В традиционном для рубежа XIX–XX вв. духе были выдержаны воззрения Генриха Бруннера. Ему дружина представлялась институтом, имевшим, в общем, только военное значение и отчасти административное. В высокопарных выражениях, характерных для историков эпохи подъёма немецкого национализма, он характеризовал дружину германцев как «школу воспитания военной доблести и навыков государственного управления» и как систему «отношений службы и верности, характерных для германцев (ein den Germanen charakteristisches Dienst- und Treuverh?ltnis), которая оставила в песне и саге по сравнению с другими установлениями их общественной жизни самые яркие и прочные следы»[70 - Brunner 1892/1906, с. 185–186.]. Реконструируя дружину как «юридический институт (Rechtsinstitution)», характерный для всех германцев на этапе племенного строя, Бруннер широко использовал англосаксонские и скандинавские материалы, пытаясь выделить общее и дополняя пробелы в источниках, происходящих из одного региона одной эпохи, за счёт данных, почерпнутых из источников, созданных в другом месте в другое время. Так, например, если историк не находил у Тацита прямого указания на клятву, которую молодой человек должен был приносить вождю при вступлении в дружину, он обращался к норвежской «Hir?skra», находил там упоминание о такого рода клятве и делал вывод не только о том, что присяга была необходимым элементом института германской дружины, но и что вассальные обряды (оммаж и пр.) восходят к этой дружинной присяге[71 - Там же, с. 180–195, особ. 190.]. Такого рода реконструкции, основанные на довольно прямолинейно применённом компаративном методе, типичны не только для Бруннера, но и для других немецких историков юридической школы, которые пытались найти одну общую для всех германцев модель эволюции общественного строя от племени к национальному государству.
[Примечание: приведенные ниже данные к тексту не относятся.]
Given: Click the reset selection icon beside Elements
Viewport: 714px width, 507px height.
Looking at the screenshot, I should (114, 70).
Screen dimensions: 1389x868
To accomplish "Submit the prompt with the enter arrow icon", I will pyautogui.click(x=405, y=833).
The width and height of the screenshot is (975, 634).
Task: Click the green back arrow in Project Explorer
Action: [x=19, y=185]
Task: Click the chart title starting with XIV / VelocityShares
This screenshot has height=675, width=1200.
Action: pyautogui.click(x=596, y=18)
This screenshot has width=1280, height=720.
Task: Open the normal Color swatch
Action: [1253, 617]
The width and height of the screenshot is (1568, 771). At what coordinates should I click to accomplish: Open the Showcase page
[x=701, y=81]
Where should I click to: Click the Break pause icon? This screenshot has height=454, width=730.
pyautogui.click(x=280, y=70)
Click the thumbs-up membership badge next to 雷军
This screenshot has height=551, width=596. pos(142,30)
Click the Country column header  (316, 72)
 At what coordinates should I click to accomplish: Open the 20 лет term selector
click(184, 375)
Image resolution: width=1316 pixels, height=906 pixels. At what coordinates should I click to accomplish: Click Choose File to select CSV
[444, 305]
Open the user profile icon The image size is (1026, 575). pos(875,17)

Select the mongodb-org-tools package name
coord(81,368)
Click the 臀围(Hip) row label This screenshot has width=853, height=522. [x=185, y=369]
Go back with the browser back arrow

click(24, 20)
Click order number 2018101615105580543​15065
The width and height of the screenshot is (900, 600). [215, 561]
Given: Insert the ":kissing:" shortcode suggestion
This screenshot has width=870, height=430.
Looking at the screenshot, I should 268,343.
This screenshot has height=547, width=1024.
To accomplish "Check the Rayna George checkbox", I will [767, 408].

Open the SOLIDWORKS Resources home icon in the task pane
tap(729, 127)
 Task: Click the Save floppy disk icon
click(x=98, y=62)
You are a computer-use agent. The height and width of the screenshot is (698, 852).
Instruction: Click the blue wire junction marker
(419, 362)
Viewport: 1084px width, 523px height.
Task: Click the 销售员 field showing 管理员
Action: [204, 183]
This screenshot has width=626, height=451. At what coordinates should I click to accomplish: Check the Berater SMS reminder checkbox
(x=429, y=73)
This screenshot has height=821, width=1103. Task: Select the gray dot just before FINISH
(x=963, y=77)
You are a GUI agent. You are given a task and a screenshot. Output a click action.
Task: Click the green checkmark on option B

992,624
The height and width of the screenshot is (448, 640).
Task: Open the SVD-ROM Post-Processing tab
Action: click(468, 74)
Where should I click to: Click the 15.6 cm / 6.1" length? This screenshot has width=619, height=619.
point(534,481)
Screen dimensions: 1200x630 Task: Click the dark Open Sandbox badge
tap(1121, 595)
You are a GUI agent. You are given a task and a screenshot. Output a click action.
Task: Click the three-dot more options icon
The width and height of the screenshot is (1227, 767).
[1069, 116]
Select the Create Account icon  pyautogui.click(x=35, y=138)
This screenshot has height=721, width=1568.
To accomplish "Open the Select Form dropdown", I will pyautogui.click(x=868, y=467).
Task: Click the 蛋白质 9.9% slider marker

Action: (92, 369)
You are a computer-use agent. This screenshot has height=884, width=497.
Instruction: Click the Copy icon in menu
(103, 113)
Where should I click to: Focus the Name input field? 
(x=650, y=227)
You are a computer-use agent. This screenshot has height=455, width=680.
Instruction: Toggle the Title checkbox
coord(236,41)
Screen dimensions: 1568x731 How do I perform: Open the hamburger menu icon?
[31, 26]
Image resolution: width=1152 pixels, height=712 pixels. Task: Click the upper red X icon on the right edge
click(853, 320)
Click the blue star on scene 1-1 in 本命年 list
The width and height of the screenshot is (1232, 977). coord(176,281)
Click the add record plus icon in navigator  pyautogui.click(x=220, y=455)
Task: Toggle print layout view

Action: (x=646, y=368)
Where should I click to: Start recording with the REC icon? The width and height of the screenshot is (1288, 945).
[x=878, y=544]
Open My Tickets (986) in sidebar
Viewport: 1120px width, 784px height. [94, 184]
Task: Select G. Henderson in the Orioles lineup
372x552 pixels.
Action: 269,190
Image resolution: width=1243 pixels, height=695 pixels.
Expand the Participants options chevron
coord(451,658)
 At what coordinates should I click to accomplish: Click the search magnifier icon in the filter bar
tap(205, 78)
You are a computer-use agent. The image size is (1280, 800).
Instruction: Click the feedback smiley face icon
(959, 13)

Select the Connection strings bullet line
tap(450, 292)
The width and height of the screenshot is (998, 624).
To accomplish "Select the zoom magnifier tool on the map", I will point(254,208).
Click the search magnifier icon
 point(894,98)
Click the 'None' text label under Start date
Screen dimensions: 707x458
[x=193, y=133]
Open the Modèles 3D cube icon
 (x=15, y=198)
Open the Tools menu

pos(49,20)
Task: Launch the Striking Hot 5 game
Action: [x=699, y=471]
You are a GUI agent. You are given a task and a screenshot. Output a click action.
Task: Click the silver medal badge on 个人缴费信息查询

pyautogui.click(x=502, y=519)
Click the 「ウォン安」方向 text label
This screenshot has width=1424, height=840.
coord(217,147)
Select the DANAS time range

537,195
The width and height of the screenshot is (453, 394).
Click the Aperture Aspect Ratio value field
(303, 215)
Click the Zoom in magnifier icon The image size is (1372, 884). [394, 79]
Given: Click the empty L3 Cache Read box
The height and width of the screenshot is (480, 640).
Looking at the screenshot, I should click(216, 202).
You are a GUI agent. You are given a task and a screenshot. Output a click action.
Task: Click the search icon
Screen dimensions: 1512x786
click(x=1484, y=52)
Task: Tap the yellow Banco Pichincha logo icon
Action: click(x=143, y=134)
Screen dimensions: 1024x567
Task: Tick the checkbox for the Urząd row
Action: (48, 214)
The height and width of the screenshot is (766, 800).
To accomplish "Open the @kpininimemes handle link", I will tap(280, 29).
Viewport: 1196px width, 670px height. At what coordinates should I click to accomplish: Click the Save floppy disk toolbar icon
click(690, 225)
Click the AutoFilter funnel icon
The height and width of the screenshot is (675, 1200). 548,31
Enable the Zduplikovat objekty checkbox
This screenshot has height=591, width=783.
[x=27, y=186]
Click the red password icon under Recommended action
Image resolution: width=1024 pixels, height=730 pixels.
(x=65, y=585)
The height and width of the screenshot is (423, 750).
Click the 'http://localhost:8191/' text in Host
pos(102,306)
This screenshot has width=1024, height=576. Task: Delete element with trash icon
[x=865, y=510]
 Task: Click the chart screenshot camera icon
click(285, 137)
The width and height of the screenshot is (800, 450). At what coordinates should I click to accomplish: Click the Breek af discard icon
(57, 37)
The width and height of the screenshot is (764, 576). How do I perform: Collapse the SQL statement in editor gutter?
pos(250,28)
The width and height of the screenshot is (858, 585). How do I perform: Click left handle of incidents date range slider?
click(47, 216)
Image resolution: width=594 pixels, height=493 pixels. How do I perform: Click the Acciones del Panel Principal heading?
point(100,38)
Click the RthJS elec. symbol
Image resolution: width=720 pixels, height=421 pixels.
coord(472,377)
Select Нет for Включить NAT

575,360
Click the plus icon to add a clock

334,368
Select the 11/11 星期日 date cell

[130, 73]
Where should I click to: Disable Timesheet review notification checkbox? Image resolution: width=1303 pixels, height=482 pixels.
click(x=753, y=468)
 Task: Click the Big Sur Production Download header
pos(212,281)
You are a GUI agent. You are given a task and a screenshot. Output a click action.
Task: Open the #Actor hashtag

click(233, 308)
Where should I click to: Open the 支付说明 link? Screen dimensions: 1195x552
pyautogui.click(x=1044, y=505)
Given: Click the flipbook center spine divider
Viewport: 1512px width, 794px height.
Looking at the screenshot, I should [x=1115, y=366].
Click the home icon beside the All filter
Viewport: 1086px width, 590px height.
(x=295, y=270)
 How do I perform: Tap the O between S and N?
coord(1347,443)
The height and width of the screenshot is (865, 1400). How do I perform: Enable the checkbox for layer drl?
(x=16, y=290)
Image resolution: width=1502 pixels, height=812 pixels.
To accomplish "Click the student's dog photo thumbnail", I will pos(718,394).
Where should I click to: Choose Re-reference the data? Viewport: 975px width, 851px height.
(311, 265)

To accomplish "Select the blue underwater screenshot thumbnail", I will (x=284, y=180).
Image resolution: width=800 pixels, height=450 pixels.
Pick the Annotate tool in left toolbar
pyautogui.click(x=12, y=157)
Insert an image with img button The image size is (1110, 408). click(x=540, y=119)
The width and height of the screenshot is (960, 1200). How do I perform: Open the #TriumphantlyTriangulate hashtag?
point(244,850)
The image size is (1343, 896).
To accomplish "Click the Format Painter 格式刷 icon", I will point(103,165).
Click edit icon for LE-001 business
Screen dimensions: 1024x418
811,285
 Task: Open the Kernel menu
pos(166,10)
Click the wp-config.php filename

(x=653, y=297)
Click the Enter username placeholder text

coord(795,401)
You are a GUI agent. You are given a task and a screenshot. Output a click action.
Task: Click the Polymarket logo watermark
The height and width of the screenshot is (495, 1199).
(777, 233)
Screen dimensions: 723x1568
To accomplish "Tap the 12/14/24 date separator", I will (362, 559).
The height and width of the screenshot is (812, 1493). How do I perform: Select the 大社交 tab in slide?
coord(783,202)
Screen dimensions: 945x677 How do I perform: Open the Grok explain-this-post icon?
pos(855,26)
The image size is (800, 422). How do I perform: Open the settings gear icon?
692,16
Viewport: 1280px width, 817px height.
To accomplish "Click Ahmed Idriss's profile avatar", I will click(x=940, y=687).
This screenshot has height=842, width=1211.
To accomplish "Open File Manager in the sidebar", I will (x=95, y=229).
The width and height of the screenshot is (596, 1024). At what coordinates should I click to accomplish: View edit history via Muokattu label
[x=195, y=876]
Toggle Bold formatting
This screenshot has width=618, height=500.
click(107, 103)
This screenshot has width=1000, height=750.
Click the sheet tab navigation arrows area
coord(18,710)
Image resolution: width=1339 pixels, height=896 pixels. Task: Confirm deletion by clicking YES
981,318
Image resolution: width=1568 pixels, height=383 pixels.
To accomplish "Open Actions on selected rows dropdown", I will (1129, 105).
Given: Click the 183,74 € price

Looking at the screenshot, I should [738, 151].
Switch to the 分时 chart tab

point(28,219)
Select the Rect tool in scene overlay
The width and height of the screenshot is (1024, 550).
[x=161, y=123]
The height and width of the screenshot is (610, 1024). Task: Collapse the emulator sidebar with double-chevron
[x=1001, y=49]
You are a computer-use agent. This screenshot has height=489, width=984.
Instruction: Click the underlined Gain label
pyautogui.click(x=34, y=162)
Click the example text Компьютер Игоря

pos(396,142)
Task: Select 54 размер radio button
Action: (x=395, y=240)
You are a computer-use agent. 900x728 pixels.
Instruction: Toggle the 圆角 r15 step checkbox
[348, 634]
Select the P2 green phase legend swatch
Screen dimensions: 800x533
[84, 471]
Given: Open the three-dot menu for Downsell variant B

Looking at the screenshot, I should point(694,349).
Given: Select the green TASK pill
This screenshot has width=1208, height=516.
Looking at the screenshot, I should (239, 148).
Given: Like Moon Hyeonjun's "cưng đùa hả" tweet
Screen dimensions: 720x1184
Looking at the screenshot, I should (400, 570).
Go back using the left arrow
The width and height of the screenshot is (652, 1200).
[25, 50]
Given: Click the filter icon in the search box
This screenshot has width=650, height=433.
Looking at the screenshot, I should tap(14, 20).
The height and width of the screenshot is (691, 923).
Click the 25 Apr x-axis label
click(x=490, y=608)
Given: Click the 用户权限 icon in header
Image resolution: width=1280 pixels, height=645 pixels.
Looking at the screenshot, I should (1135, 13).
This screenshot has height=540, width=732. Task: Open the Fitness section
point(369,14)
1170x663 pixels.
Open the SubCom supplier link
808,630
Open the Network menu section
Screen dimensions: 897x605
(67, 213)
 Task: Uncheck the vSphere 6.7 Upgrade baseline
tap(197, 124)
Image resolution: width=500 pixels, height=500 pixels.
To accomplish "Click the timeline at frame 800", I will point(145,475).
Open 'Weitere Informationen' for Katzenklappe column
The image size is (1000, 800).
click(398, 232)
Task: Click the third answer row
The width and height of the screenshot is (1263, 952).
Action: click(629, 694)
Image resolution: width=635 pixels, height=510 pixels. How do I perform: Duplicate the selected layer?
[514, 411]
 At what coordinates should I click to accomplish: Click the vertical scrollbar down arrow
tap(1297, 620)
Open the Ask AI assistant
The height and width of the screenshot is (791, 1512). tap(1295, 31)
Среди суждений по поводу германской дружины, высказанных или поддержанных Бруннером, два, связанные между собой, имели особое значение в немецкой историографии. С одной стороны, историк утверждал, что дружинные отношения древних германцев стали одним из «зародышей вассально-ленных». С другой стороны, тем основополагающим принципом, который и обеспечил эту преемственность, и, главное, цементировал сам дружинный строй, были особые отношения верности, характерные для германцев. Идея «германской верности», наряду с идеями о «германской свободе» и тому подобными, способствовала формированию представлений о неких базовых германских началах общественной организации, определивших историю немецкого народа, и стала частью «великого мифа» о национальном характере немцев. Она была разработана в целую теорию в 30-е годы XX в. и активно использовалась идеологами национал-социализма. По словам современных историков, уже отстранённо оценивающих развитие немецкой историографии в период до Второй мировой войны, верность понималась «(мета)психологически» как специфически германская добродетель и как «всеобщий принцип немецкого права»[72 - Pohl 2000, с. 70; Kroeschell 1969/1995, с. 158; Kroeschell 1994/1995, с. 183 и след.]. Эта идея повлияла на многих историков, в том числе и не связанных с политикой и идеологией Третьего рейха и работавших и после его падения.